Die Verwendung von Gewichtungsvariablen ist umstritten. In der Statistik bietet sich hier der Einsatz von geschichteten Stichproben an (Stratification oder Poststratifikation). Diese Verfahren sind bei Pokropp (siehe oben) genau beschrieben. In diesem Rahmen lassen sich auch Tests, wie der t-Test berechnen, allerdings nur eine Variante, die die Schichtungen berücksichtigt.

Vielleicht kann man das einmal sehr grob so beschreiben: Wer nicht weiß, wie Stratifikationsverfahren funktionieren, oder nicht die geeigneten Programmpakete dafür besitzt, weicht auf Gewichtungen aus. Diese sind aber nur sinnvoll für die Schätzung von Lageparametern (µ-Problem, p-Problem) aber auf keinen Fall für Hypothesentests (siehe oben).

Die Kritik von generalist ist schon korrekt.
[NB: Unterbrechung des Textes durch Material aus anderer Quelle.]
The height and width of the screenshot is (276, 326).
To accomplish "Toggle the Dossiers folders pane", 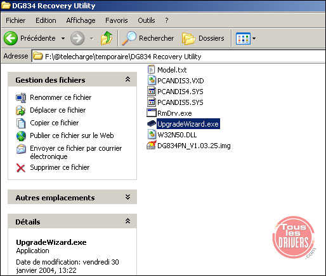I will 203,38.
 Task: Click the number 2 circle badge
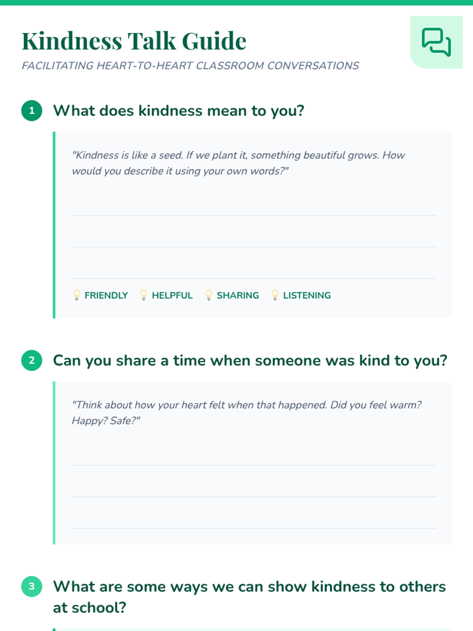coord(32,360)
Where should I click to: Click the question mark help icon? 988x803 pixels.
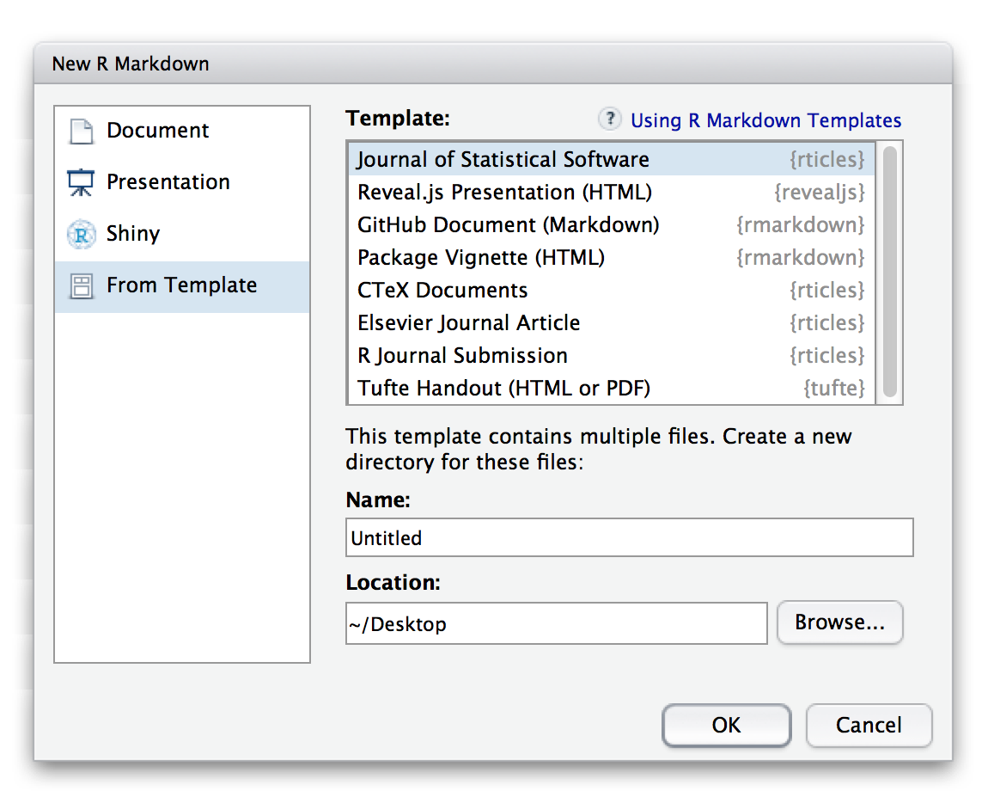pyautogui.click(x=609, y=119)
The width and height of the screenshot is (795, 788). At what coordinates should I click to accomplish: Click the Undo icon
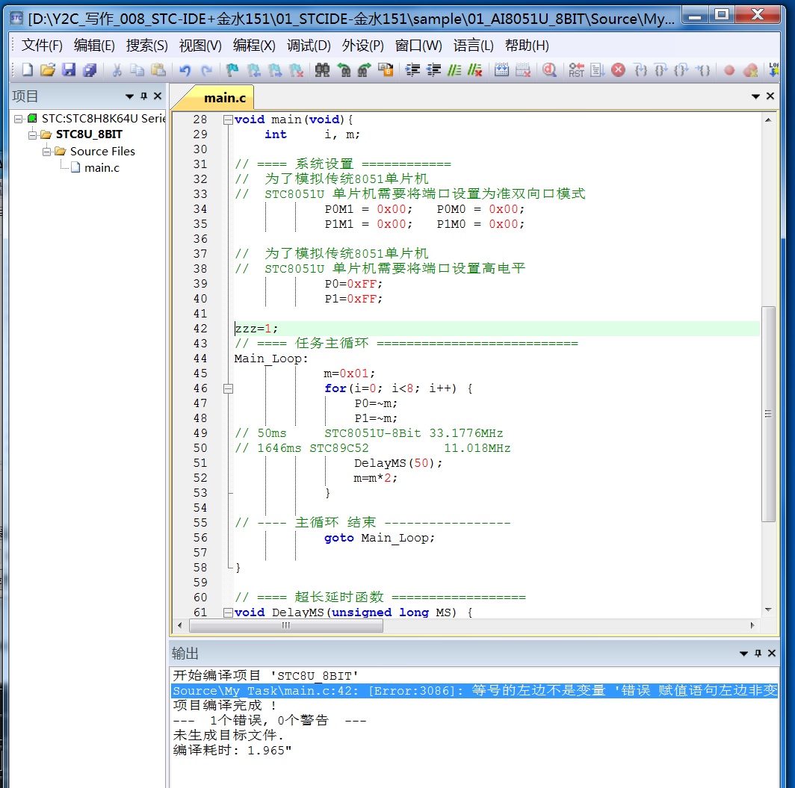pyautogui.click(x=184, y=71)
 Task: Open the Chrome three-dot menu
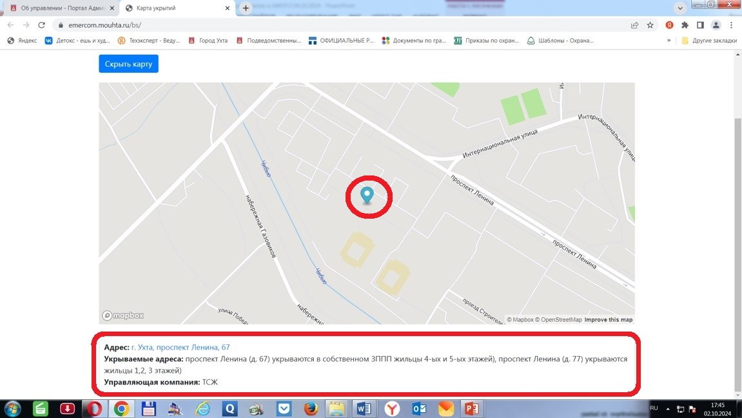click(x=731, y=25)
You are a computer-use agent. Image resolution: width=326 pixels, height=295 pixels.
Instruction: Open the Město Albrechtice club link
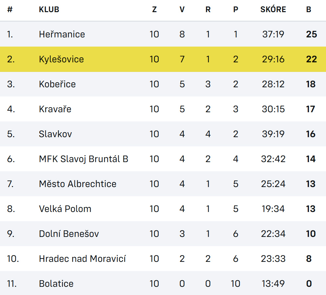point(77,184)
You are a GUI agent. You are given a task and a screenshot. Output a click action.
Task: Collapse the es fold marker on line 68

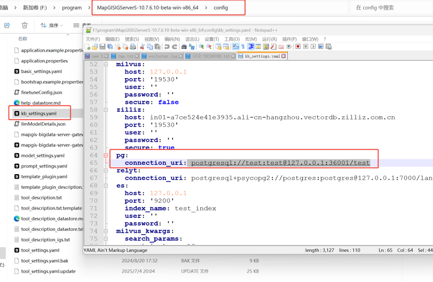(106, 186)
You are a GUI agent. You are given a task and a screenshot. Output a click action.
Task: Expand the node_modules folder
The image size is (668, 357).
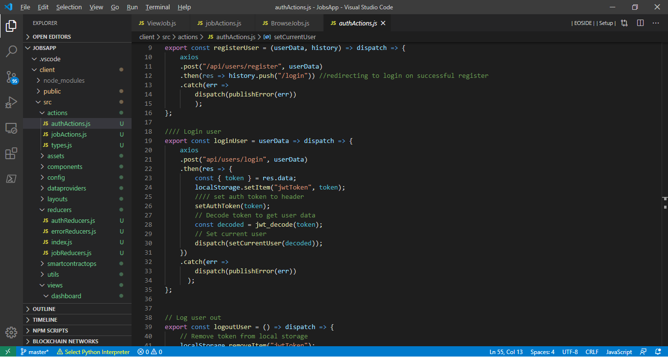coord(64,80)
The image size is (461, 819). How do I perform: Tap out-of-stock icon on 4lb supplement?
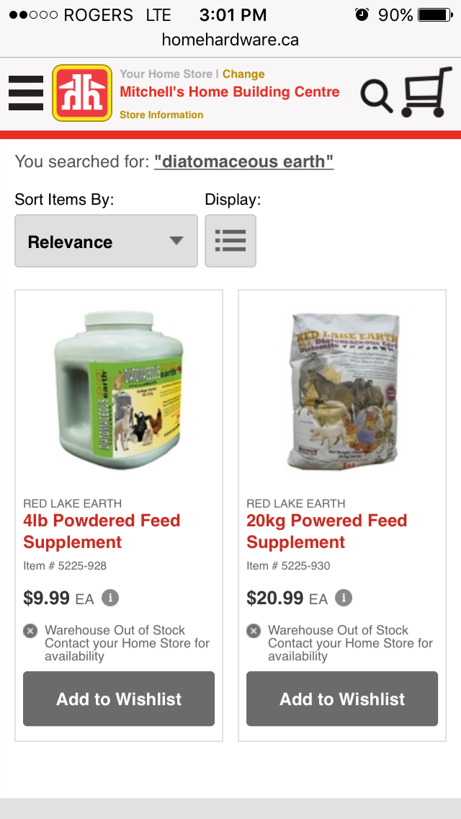point(30,631)
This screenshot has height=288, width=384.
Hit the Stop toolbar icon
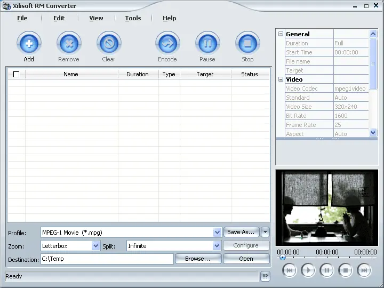[247, 43]

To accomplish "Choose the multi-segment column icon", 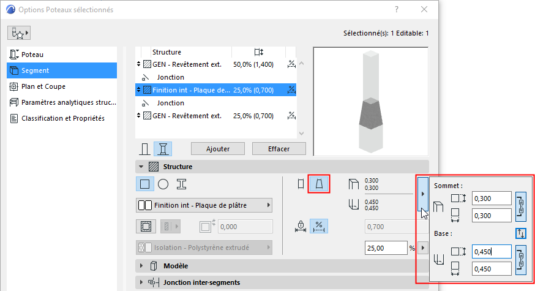I will pos(163,149).
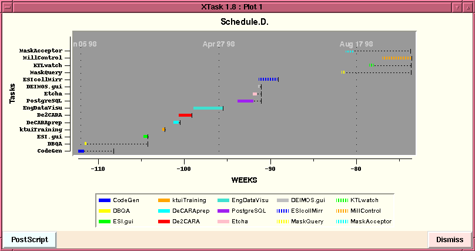The image size is (475, 251).
Task: Click the green ESI.gui legend swatch
Action: (x=104, y=222)
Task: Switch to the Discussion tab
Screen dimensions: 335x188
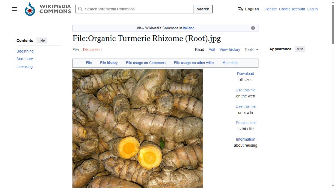Action: pos(92,50)
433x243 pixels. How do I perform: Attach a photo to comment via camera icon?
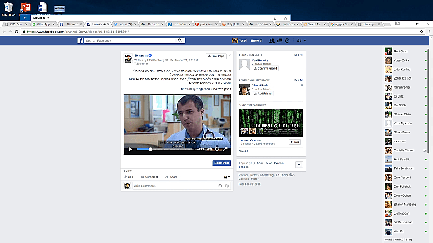pyautogui.click(x=220, y=186)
In der Absurdität wird manches klarer. Und genau das Argument kenne ich von anderer Seite.

Für die Lösung des Problems: den t-Test einfach über die ungewichteten Daten berechnen. Für die Schätzung von Lageparametern hingegen die Gewichtung nutzen. Beides sauber auseinanderhalten.